La pieza se ha convertido en una sola y densa humareda azul. Cada vez que la conversación se pone «intensa», las cuatro encienden un cigarrillo tras otro…
– Es el impulso de la antigua mujer, la que cabalga entre dos caballos y se ha quedado al medio, sin identidad muy definida. No se atreve a acelerar, por razones casi ancestrales, pero intuye que el freno no la lleva a ninguna parte -murmura Constanza, vestida entera de gris perla. Está sentada en una de las sillas y reclina su cabeza sobre el brazo que apoya en la mesa del desayuno.
– Me da la impresión -dice Toña- de que las mujeres del mundo popular lo han resuelto mejor que las pitucas, han avanzado más. No se dejan embaucar así no más. Con o sin conciencia, ellas tienen bastante propiedad sobre sí mismas, la vida las ha obligado a echarle para adelante con todo. Miren a Aurora, por ejemplo -Toña está sentada con las piernas cruzadas en el suelo y Floreana la imagina, por su posición y su cara tan pintada, como un jefe indio-. Para mí, Aurora está a la vanguardia con respecto a Angelita.
– Eso yo creo que habría que discutirlo más -opina Constanza.
– ¿Y cómo llegaste tú aquí? -le pregunta Floreana a Angelita, temiendo perder el hilo anterior.
– Por sugerencia de mi sicóloga. Al principio me miraron raro, debo reconocerlo.
– ¡Obvio! Todas pensamos: ¿qué hace aquí esta mujer tan linda y tan elegante? ¿Qué problema puede tener? -Toña imita a una mujer censuradora.
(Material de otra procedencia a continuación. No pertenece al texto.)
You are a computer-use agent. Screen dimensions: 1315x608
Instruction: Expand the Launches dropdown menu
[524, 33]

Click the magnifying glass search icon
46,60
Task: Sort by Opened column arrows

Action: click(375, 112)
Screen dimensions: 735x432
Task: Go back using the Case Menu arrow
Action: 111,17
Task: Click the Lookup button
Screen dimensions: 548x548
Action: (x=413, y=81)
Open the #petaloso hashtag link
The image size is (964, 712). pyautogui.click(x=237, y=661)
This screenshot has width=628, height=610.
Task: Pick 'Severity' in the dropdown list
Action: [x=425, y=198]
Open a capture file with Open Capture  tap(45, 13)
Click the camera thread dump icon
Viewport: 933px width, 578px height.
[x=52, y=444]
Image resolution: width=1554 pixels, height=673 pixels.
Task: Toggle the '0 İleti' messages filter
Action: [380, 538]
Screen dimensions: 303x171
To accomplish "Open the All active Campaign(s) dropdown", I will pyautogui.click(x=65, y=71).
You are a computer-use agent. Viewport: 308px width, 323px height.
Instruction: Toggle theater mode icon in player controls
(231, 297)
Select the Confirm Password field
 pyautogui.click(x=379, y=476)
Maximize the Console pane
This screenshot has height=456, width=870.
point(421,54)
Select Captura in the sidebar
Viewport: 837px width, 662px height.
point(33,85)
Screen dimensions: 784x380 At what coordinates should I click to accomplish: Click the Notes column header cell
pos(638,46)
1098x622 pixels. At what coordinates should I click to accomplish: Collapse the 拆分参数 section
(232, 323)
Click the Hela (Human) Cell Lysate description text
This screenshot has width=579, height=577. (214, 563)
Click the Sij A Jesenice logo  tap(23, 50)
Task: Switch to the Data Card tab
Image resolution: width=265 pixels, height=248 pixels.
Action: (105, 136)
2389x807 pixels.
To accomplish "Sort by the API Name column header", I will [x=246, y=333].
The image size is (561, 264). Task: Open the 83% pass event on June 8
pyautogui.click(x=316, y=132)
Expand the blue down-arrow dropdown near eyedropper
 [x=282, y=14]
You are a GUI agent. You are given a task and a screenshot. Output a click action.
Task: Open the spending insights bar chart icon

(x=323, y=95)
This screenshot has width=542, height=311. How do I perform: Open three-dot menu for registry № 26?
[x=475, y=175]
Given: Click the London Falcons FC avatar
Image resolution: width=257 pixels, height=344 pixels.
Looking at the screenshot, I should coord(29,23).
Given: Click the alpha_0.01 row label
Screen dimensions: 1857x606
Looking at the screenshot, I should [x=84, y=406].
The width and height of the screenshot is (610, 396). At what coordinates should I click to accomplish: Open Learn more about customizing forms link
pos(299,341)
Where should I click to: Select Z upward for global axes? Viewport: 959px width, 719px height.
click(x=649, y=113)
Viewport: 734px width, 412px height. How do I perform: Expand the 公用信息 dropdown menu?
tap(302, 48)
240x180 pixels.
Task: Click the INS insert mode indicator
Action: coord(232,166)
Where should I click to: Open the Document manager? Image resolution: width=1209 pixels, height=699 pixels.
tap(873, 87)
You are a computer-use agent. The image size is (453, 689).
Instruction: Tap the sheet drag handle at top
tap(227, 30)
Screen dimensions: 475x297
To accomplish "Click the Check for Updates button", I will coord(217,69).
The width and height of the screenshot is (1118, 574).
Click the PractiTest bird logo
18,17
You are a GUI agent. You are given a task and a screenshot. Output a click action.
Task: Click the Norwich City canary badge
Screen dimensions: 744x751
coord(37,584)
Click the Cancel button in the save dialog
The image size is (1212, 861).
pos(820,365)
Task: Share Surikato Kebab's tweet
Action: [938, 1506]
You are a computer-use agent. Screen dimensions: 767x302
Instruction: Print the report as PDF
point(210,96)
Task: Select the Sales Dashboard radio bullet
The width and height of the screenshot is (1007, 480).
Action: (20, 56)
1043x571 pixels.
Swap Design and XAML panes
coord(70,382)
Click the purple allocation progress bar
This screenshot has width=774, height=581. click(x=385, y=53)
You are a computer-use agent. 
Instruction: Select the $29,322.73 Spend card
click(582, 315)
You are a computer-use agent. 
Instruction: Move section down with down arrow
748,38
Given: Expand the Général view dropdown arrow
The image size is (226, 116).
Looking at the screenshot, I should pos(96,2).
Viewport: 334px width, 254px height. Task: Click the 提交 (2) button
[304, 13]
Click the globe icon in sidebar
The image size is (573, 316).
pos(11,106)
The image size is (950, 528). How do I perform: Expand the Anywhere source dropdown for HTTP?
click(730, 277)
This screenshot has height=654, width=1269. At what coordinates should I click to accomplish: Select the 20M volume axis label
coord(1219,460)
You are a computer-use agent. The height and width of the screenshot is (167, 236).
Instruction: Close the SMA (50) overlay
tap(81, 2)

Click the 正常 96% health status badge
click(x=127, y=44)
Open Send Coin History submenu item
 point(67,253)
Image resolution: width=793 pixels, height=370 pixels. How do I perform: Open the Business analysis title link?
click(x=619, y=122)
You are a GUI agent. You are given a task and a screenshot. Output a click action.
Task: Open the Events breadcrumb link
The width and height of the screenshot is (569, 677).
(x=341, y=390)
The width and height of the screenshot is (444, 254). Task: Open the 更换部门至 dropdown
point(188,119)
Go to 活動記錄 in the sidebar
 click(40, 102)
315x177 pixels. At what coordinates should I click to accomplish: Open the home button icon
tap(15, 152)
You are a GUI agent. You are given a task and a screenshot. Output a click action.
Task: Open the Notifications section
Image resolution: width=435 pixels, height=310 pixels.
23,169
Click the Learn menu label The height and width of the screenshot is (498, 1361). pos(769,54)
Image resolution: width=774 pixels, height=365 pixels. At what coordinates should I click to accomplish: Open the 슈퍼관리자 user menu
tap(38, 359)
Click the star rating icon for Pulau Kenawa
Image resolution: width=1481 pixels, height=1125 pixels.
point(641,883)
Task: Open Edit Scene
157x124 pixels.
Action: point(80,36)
– Mi problema es que siempre me encantaron los hombres de mala reputación, hasta que me casé con uno -Angelita sonríe-. Era un sol, un verdadero Adonis. Su olor siempre fresco me fascinaba. Le entregué mi devoción absoluta. Él pensaba que mi belleza (por favor, no me crean pretenciosa, lo decía él) era la única justificación para que yo estuviera en esta tierra, la única.
– ¿Y qué pensabas tú? -pregunta Constanza, un poco agresiva-. ¿No calculaste que la belleza es pasajera?
– No, yo no pensaba nada, sólo que él era mi razón de ser. No se me habría pasado por la mente estudiar ni trabajar. ¿Para qué? La plata nos sobraba, vivíamos en una casa muy bonita, teníamos un fundo precioso en Paine. Viajábamos continuamente, vivíamos de fiesta en fiesta. Él tomaba como loco, coqueteaba mucho, pero a mí me daba risa, nunca se me ocurrió que fuera a hacer nada contra mí, aunque todo el mundo sabía, incluida yo misma, que era un putamadre.